What the model could not accommodate was the person whose solitude was self-selected, who had extensive social competence they chose to deploy selectively, who found the texture of her social circle less interesting than the texture of their own interior life, and who regarded the sharing of private details about friends as a more significant social failing than the failure to interrupt someone to ask for their phone number.
These were not differences in skill. They were differences in values about what social interaction is for. The training framework does not have a category for this difference. It has a category for competence and a category for deficit, and it maps the observable behaviour onto one or the other. The observable behaviour was solitude. The category was deficit. The training followed.

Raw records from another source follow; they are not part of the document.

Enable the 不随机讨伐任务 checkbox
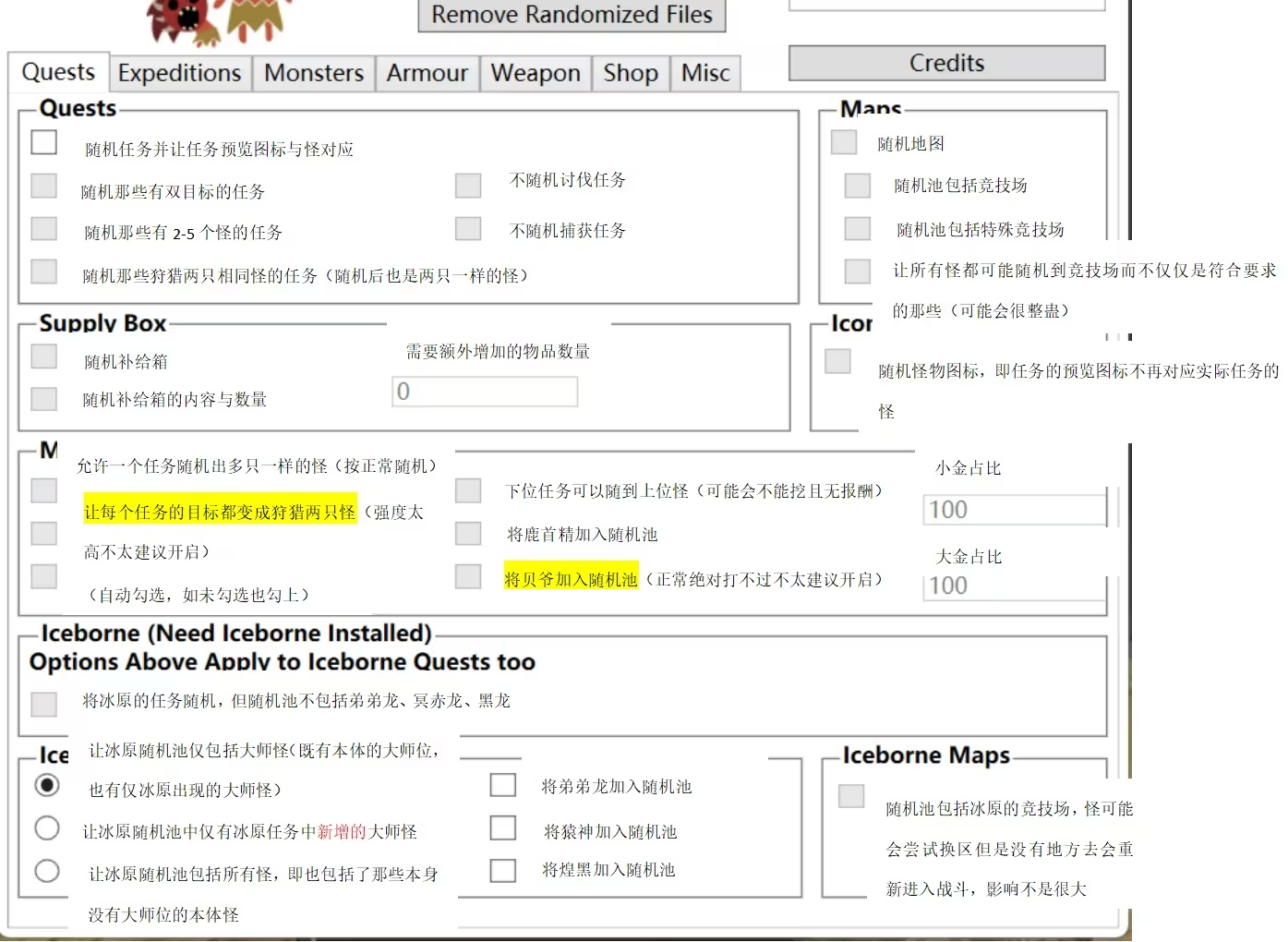click(467, 185)
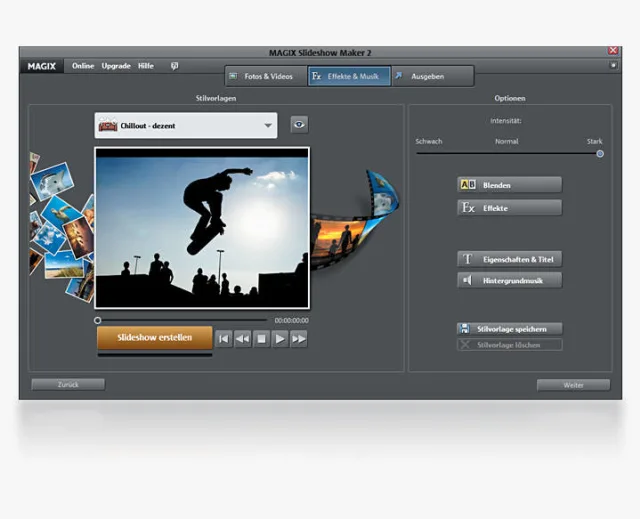
Task: Click the fast forward button
Action: click(x=298, y=339)
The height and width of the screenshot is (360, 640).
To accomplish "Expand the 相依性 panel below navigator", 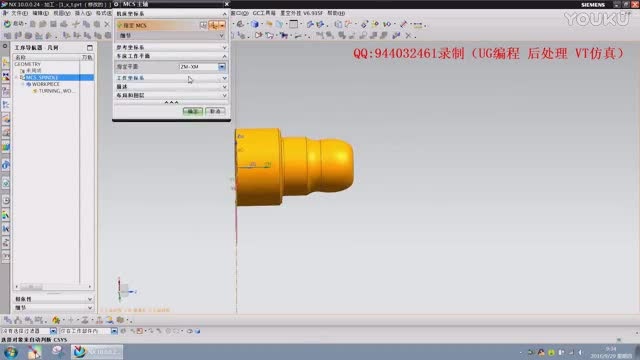I will pos(53,299).
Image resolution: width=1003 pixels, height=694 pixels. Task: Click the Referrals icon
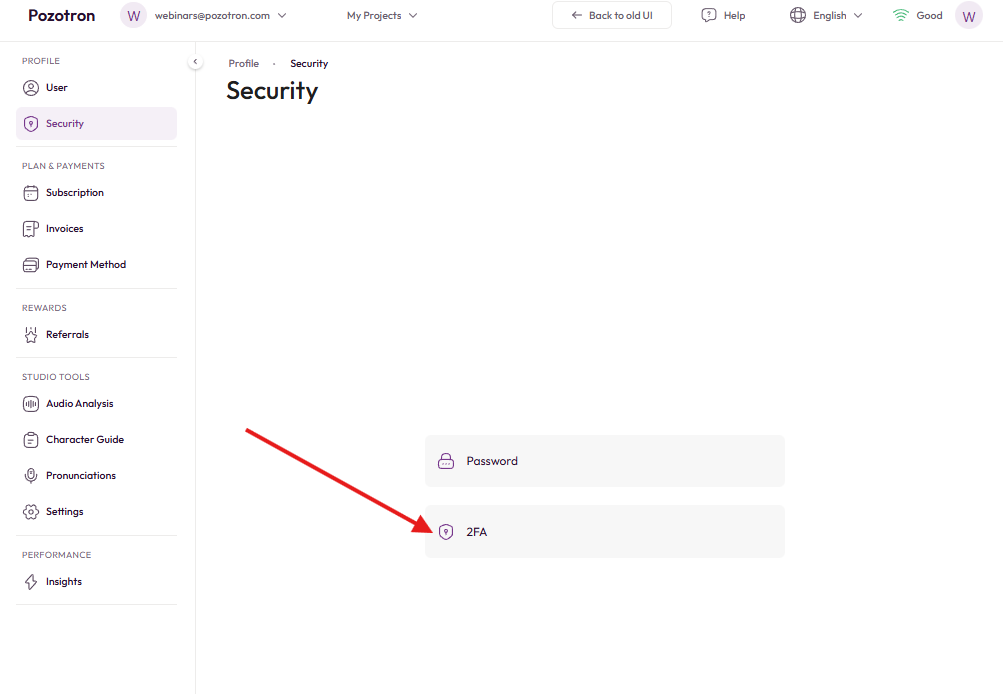[x=31, y=335]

What sits underneath this particular experience is something broader than one counsellor’s misapplication of a model to a subject who did not fit it. It is the tendency, visible across the systems that manage social life, to treat deviation from a particular model of connection as a condition requiring professional intervention. The model is specific: connection is good, more is better, the skills that produce connection can be taught, and the person who does not produce connection at the expected rate has a skills deficit that training can address.
The model produces a particular kind of professional. One who watches you in conversation and assesses your performance. Who shares private information about the people in the room to help you contextualise the interaction. Who tells you to interrupt when the information you want is still forthcoming. Who mistakes the extraction of information for the quality of exchange, and the correction of technique for the improvement of relationship.
The model also produces a particular kind of intervention: the training. The role-play. The post-interaction debrief. The scaffolded introduction to a social circle selected by the trainer. The ongoing assessment of whether the deviation from the model is narrowing.
The intervention is what requires explanation. Not the solitude.
The solitude was fine.
The training was the thing that needed looking at.